Bien que le gouvernement fût contraint finalement de mettre en place des quarantaines et d’autres mesures de santé publique, les mêmes froides considérations économiques informent tous les gouvernements européens. Avant toute considération de santé publique, leur préoccupation est de remettre les travailleurs au travail et de produire du profit pour les entreprises.

Comme l’a écrit avant-hier un collaborateur de Forbes, «l’Italie ne pourra pas signaler un millier de nouveaux cas par jour d’ici la troisième semaine d’avril, sinon le marché va s’effondrer… Espérons que l’Europe pourra commencer à rouvrir à un moment donné au début du mois de mai».

Le ministre italien de la Santé, Roberto Speranza, a présenté une série de mesures «pour créer les conditions qui permettent de vivre avec le virus». Dans le cadre de la «phase deux» de l’urgence, les Italiens reprendront le travail, la distanciation sociale restant en vigueur ; l’utilisation accrue des équipements de protection individuelle sera encouragée, les systèmes de santé locaux renforcés, les tests et la recherche de contacts étendus.

Selon le Sun, les fonctionnaires britanniques élaborent des plans pour un retour au travail échelonné d’ici juin, les fonctionnaires du Trésor ont averti qu’attendre plus voudrait dire que des «entreprises normalement florissantes feraient faillite».

L’Allemagne est en train de mettre au point des procédures similaires.

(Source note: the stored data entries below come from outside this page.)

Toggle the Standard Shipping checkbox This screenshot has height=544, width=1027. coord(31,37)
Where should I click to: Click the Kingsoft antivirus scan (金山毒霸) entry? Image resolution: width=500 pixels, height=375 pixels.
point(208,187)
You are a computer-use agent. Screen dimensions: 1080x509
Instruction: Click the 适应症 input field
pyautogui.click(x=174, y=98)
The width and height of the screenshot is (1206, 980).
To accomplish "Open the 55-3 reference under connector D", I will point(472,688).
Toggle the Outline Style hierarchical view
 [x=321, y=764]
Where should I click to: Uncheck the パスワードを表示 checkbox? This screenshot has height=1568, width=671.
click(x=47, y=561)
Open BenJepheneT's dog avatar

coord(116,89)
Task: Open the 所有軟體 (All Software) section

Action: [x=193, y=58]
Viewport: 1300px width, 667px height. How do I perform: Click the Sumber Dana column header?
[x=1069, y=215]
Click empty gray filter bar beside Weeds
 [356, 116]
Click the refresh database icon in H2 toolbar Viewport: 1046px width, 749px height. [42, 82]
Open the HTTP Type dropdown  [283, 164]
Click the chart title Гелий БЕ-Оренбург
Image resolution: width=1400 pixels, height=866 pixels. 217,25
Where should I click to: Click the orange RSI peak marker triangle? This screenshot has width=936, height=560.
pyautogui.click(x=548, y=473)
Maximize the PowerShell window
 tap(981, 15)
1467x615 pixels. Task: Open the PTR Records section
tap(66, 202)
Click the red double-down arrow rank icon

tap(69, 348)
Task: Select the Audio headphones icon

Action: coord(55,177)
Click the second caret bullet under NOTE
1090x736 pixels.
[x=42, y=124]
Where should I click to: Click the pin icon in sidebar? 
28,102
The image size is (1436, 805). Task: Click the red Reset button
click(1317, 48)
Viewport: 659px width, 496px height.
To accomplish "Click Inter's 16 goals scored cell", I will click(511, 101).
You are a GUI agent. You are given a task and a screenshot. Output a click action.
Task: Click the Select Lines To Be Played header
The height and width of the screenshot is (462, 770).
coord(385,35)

Samedi, le premier ministre espagnol Pedro Sánchez (Parti socialiste) a annoncé que de nombreux travailleurs non essentiels, notamment ceux du secteur de la construction et de l’industrie manufacturière, seraient contraints de reprendre le travail après Pâques. Ils devraient rattraper les heures perdues par des heures supplémentaires le soir et le week-end.

Les demandes de retour rapide au travail sont motivées par les intérêts financiers, non par des preuves scientifiques ou la sécurité publique. Le Financial Times écrit: «En gérant le retour au travail, les gouvernements devraient également demander conseil à des experts économiques et commerciaux, comme ils le font pour les choses liées à la santé».

Samedi, le professeur Graham Medley, principal modeleur de la pandémie au gouvernement britannique, a déclaré au Times: «Les mesures visant à contrôler [la maladie] sont néfastes. La principale est économique… Si nous poursuivons le confinement, cela nous permet de gagner du temps, de réfléchir davantage, mais cela ne résout rien – c’est un caractère de remplissage».

Selon ce journal, Medley a déclaré que «le pays devait faire face au compromis entre nuire aux jeunes contre nuire aux personnes âgées».